Power of nontraditional data

In our conversations with developers and investors, we often hear frustration with the disconnect between the availability of data and the difficulty of harnessing it for quick, actionable insights. Developers and investors have always sought to understand where to acquire property and when to trigger development. Portfolio holders need to optimize their holdings and regularly assess conditions that lead them to divest or capture value.

Being slow to identify subtle trends means leaving money on the table. Conversely, being a first mover on a compelling (and perhaps inconspicuous) opportunity translates into significant advantage. Why is it so hard to claim that spot as a first mover? How can real estate developers and investors keep track of so much data and quickly find hidden patterns—and harness them for profitable investments? And what has prevented them from doing so?

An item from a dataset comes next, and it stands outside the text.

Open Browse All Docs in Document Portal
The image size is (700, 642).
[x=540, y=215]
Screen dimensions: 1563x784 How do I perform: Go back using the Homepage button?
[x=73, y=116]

Conventional analytical methods and data sources make it challenging to draw clear hypotheses and build robust business cases. Analysts must sift through tens of millions of records or data points to discern clear patterns and place their bets with few supporting tools to help glean insights from that material. By the time an investor can collect, compile, and process the data needed to distill action, the best opportunities are gone.

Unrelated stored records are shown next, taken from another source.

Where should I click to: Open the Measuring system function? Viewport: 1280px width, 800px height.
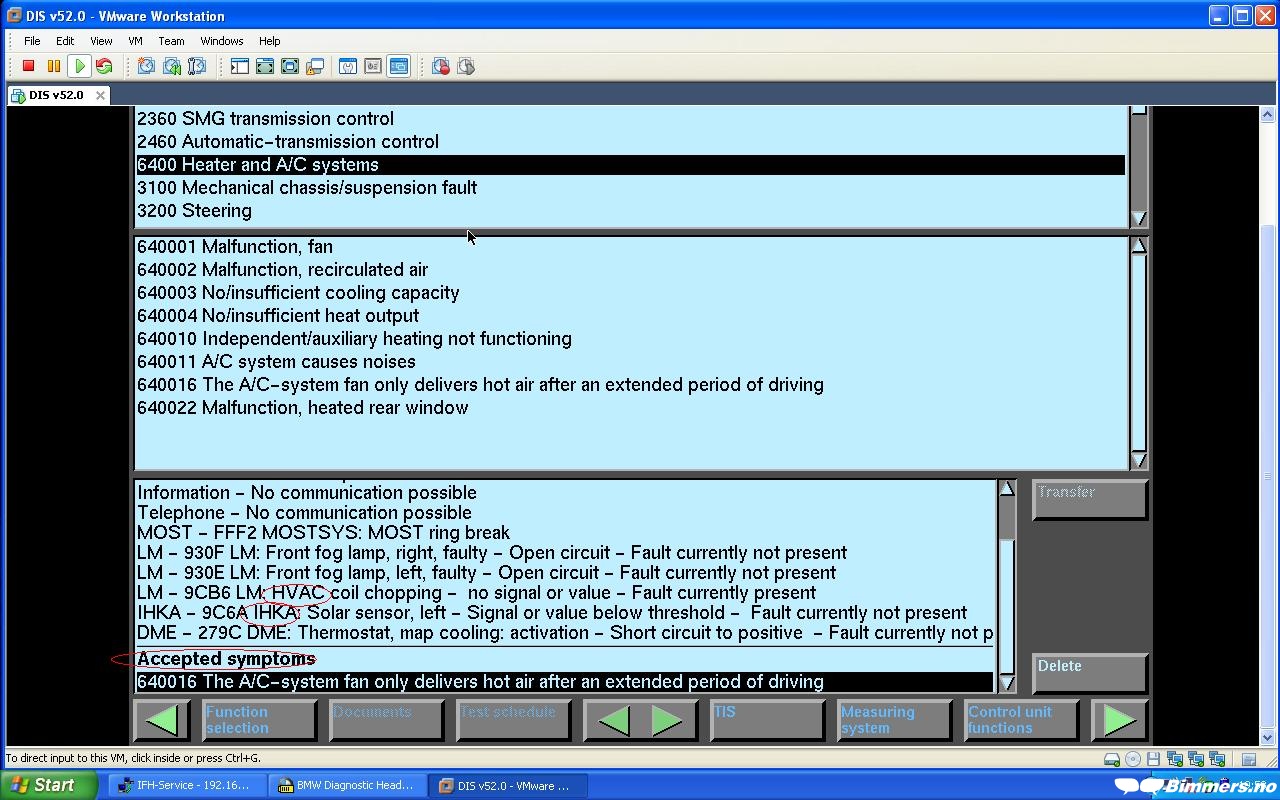[x=893, y=720]
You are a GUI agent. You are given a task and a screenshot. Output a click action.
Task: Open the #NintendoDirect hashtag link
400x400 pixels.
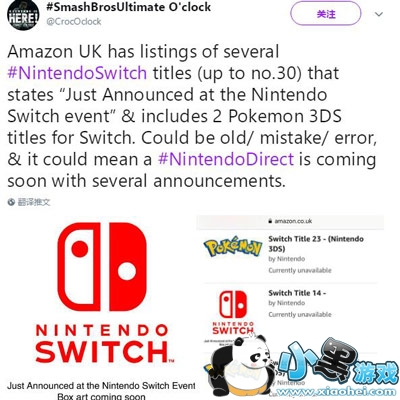(x=226, y=159)
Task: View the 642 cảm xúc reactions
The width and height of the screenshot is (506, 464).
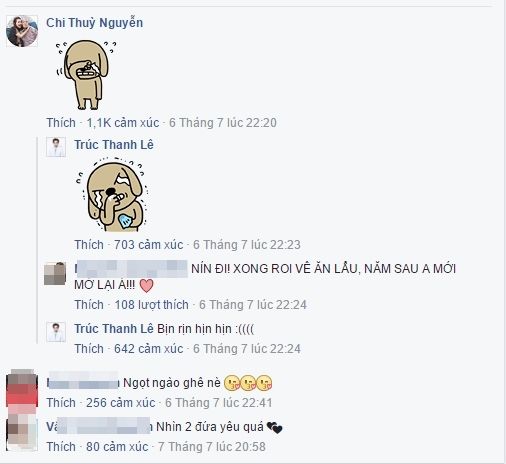Action: tap(149, 349)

At the same time, new and unconventional data sources are becoming increasingly relevant. Resident surveys, mobile phone signal patterns, and Yelp reviews of local restaurants can help identify “hyperlocal” patterns—granular trends at the city block level rather than at the city level. Macroeconomic and demographic indicators, such as an area’s crime rate or median age, also inform long-term market forecasts.

Thousands of nontraditional variables can be linked to diverging, location-specific outcomes (Exhibit 1). These variables include:

  • number of permits issued to build swimming pools
  • change in number of coffee shops within a one-mile (1.6 km) radius
  • building energy consumption relative to other structures in the same zip code
  • in-office mobility, based on frequency of elevator movement
  • tone of Yelp reviews for nearby businesses
Nearly 60 percent of predictive power can come from nontraditional variables.

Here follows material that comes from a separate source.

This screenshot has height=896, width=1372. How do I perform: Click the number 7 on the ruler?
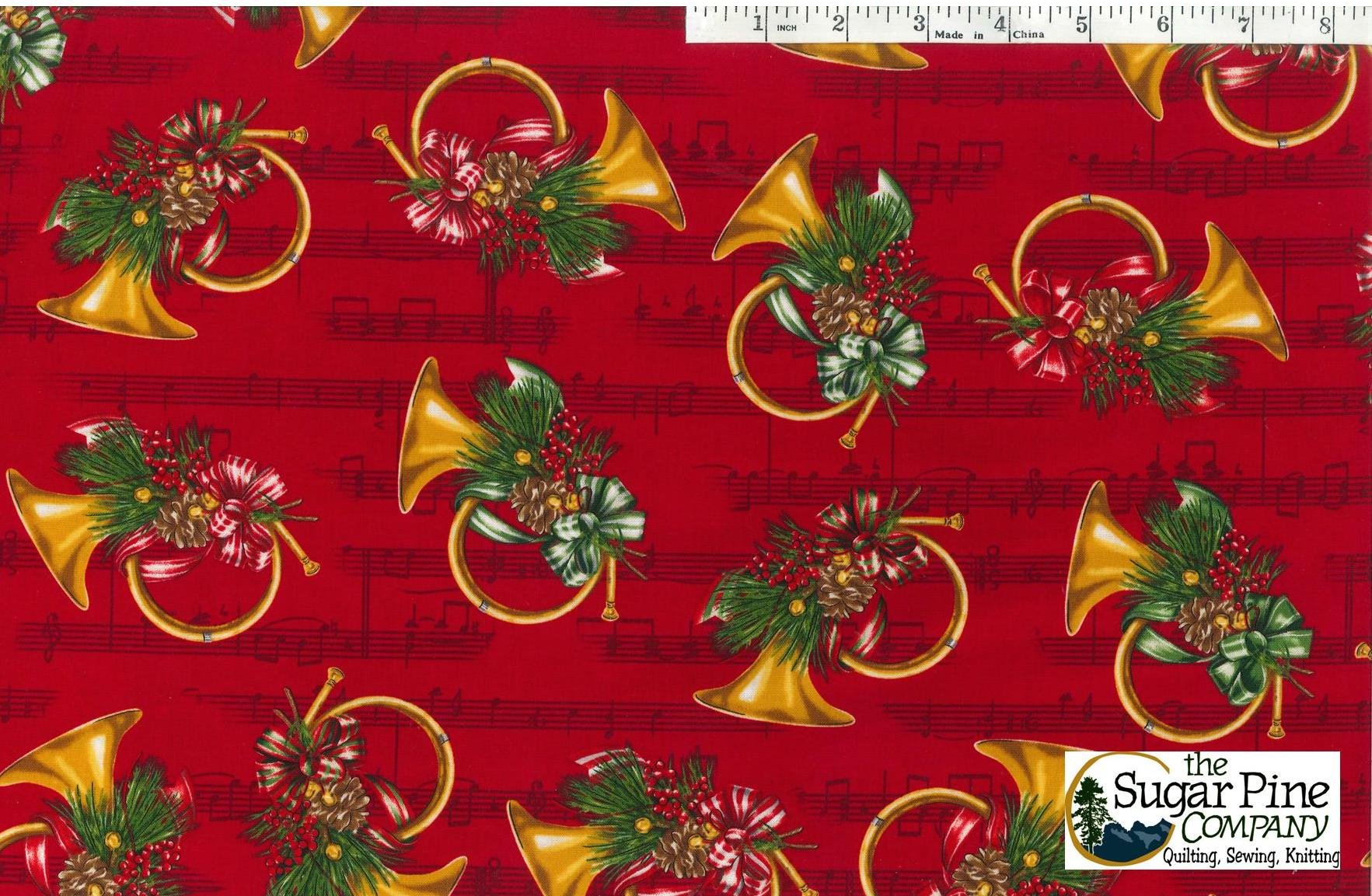1244,24

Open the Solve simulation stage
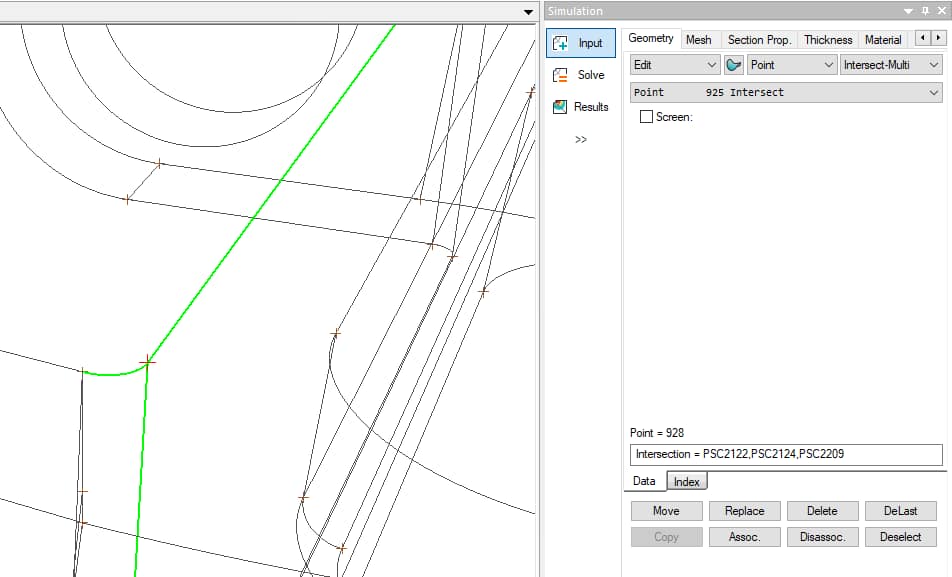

This information is not traditionally considered real estate data, but stitching such data points together can more accurately predict hyperlocal areas with outsized potential for price appreciation.

Art of the possible

One way to stitch together the data through advanced analytics is to use machine learning algorithms, which make it significantly easier to aggregate and interpret these disparate sources of data. Technology solutions automate the data collection by accessing application programming interfaces (APIs) and connecting various databases before preparing the data for analysis. After all, it is not the raw data that creates value, but the ability to extract patterns and forecasts and use those predictions to design new market-entry strategies.

Let’s say you are a developer who wants to identify underused but high-value parcels zoned for development. Data sources on previous transactions, such as the Multiple Listing Service, exist and are widely established as the traditional cornerstone of information on both residential and commercial real estate assets. However, these databases have limited value for anticipating future potential, not having been designed for that purpose. Advanced analytics can quickly identify areas of focus, then assess the potential of a given parcel with a predictive lens. A developer can thus quickly access hyperlocal community data, paired with land use data and market forecasts, and select the most relevant neighborhoods and type of buildings for development. Further, that developer can optimize development timing, mix of property uses, and price segmentation to maximize value.

Alternatively, for an asset manager who wants to expand and optimize a portfolio of multifamily buildings, machine learning algorithms can rapidly combine macro and hyperlocal forecasts to prioritize cities and neighborhoods with the highest demand for multifamily housing. This allows the asset manager to identify buildings in areas that are undervalued but rising in popularity.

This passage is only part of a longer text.